His mother shook her head.

“I want to come,” Luke said, leaning forward so quickly he knocked over the salt.

“Bart said the bridge is flooded, and that we’re going to need an extra pair of hands to spot us on the line as we cross. Otherwise we’re going to have to circle the ridge on foot.”

“A witness?” his mother said.

“I’m bringing my pistol and cuffs. If you want I’ll connect the generator before I go.”

She shooed him and brought her hands to her hips. “I think I can handle a generator. It’s Luke.”

“Momma,” Luke said, rising, “I’m fifteen. That dotty fella can barely stand. He won’t mess with the both of us.”

“We’ll be fine,” his father said and went for his slicker. “Bart always proved meek enough. I don’t even think I ever heard him raise his voice.”

“But it’s been ten years.”

“A person can’t change that much.”

She turned her palms face up and shook her head again. “There’s a reason you quit the law. I don’t see why you’ve got to start back up now.” As she spoke, the dome light flashed again, casting Manglevine’s marionette shadow over the dog and wet yard. She pointed. “He’s plainly not in his right mind.”

“I know,” his father said. “That’s why I’ve got to go.”

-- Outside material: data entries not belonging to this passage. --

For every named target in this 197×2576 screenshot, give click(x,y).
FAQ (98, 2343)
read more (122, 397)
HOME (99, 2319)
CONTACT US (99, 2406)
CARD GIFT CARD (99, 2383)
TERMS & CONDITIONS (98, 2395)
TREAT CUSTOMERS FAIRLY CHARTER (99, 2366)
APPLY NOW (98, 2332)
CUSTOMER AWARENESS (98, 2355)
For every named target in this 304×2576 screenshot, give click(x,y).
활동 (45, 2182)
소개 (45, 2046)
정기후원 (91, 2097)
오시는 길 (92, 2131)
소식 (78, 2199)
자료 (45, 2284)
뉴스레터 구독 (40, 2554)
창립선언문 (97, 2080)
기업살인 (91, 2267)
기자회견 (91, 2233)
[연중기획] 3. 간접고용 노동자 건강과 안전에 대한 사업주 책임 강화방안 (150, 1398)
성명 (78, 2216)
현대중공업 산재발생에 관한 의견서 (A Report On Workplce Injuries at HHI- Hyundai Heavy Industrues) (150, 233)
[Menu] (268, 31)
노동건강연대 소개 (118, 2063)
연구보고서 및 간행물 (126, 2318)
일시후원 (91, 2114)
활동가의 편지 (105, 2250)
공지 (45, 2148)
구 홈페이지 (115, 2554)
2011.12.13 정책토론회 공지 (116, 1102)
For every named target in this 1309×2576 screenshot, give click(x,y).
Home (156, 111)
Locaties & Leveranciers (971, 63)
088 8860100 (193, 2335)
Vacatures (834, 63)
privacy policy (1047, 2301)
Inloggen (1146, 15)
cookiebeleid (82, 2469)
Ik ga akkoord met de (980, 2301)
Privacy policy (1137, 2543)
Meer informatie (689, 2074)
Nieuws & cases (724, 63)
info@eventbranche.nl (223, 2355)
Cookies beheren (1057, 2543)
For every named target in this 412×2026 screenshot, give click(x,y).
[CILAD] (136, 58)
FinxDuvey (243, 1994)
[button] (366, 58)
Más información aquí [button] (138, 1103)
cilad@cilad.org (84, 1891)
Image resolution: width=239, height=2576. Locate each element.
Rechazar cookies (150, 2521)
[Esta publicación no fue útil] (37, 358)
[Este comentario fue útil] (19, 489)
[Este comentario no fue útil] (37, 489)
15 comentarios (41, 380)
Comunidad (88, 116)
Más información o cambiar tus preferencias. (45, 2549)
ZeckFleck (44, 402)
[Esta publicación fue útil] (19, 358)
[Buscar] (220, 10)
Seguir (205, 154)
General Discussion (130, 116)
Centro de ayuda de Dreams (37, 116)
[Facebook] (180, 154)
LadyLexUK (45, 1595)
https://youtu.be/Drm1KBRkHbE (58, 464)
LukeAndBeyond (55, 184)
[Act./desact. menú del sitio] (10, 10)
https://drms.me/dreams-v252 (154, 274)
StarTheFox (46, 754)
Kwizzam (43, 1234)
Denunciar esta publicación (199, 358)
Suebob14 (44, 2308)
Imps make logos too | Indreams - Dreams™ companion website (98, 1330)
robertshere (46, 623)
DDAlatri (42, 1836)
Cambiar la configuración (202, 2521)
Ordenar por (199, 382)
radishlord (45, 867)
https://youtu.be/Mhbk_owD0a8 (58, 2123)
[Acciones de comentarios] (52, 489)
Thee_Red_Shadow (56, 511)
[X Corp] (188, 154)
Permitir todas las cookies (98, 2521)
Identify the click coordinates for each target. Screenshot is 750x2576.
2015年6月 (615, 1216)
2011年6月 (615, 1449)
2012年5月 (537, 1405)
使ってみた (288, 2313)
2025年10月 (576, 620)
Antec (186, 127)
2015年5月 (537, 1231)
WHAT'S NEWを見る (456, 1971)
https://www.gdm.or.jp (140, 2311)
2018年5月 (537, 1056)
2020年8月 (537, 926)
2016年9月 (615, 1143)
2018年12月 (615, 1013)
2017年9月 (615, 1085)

Luke’s father demanded Manglevine eat a bologna sandwich and drink some milk before they went. He downed his meal on the tailgate and they were off. The seats in the back were cramped, and Luke and his father were surprised when Manglevine insisted he sit there. At first, Manglevine’s knees dug into Luke’s back through the cushion, but then Manglevine removed his boots and swung his legs across the bucket seat. “I knew I shouldn’t have eaten,” he said as he slouched against the window. “I’m so tired.”

“Go ahead and rest up,” Luke’s father said. “You won’t miss a thing.”

Manglevine nodded off before they’d reached the highway. Twenty minutes later they were at the bridge that led to the commune, but the deluge had washed over the low pass, submerging it entirely. Luke’s father called Manglevine’s name again. He didn’t open his eyes. “He’s out cold,” he said. “Stay here. I’m going to check the water level.” Luke’s father pulled a bundled cord from the cubby in the truck bed, followed the path of the headlights to the water, and tossed in a weighted line. As his father plumbed the current, Luke studied the sleeping Manglevine in the backseat, the dome light still on from when they tried to rouse him. His beard wasn’t as thick as it had appeared. There were furrows on both cheeks where whiskers refused to grow, like he’d been scarred long ago by a garden fork.

Luke shuddered as his father popped the latch on the door. “Two feet over the bridgeway at least,” he said, spooling up the cord around his elbow. “We can’t risk a stall, but I can cross easy enough on foot.”